## GIVEN TASK
Turn the material starting at the line containing "The height and width of the screenshot is (464, 596)." and ending at the line containing "Action: (275, 576)" into a numbered list, leaving out blank lines. Use only those lines.

(Target pointing data)
>>>>

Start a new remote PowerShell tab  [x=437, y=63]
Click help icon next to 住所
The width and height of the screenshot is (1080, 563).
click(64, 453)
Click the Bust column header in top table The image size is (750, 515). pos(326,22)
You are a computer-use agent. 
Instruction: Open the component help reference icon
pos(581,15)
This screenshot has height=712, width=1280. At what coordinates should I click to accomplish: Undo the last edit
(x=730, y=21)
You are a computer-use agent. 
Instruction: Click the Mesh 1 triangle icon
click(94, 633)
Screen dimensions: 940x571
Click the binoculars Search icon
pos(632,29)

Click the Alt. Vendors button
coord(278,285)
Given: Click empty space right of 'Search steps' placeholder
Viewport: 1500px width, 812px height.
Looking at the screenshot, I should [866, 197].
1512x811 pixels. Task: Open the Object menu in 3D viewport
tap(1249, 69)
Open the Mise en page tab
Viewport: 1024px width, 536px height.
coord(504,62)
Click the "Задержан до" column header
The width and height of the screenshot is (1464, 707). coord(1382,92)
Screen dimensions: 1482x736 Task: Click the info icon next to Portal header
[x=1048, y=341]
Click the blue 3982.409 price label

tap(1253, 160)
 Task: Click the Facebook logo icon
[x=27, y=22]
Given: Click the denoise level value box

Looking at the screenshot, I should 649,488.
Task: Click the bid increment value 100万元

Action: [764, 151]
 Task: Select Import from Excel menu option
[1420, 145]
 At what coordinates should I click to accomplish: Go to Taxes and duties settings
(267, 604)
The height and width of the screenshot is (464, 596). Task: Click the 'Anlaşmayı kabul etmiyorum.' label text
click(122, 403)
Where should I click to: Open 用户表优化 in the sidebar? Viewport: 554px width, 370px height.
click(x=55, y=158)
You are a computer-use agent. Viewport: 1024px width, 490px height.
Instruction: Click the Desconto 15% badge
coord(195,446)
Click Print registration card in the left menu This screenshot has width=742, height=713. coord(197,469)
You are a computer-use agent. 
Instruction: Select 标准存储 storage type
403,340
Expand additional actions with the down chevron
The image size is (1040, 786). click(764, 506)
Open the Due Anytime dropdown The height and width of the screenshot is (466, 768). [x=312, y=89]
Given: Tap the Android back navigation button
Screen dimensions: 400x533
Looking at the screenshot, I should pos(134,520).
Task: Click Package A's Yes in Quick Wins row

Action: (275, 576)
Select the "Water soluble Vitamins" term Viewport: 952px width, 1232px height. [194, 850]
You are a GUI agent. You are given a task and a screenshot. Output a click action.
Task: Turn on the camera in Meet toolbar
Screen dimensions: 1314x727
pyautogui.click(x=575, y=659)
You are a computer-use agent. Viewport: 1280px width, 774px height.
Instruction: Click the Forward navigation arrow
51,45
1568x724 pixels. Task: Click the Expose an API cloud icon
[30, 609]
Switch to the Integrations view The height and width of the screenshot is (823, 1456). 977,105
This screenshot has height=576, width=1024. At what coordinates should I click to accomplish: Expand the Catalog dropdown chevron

<<<<

## TASK RESPONSE
1. The height and width of the screenshot is (464, 596). Task: Click the 'Anlaşmayı kabul etmiyorum.' label text
2. click(122, 403)
3. Where should I click to: Open 用户表优化 in the sidebar? Viewport: 554px width, 370px height.
4. click(x=55, y=158)
5. You are a computer-use agent. Viewport: 1024px width, 490px height.
6. Instruction: Click the Desconto 15% badge
7. coord(195,446)
8. Click Print registration card in the left menu This screenshot has width=742, height=713. coord(197,469)
9. You are a computer-use agent. 
10. Instruction: Select 标准存储 storage type
11. 403,340
12. Expand additional actions with the down chevron
13. The image size is (1040, 786). click(764, 506)
14. Open the Due Anytime dropdown The height and width of the screenshot is (466, 768). [x=312, y=89]
15. Given: Tap the Android back navigation button
16. Screen dimensions: 400x533
17. Looking at the screenshot, I should pos(134,520).
18. Task: Click Package A's Yes in Quick Wins row
19. Action: (275, 576)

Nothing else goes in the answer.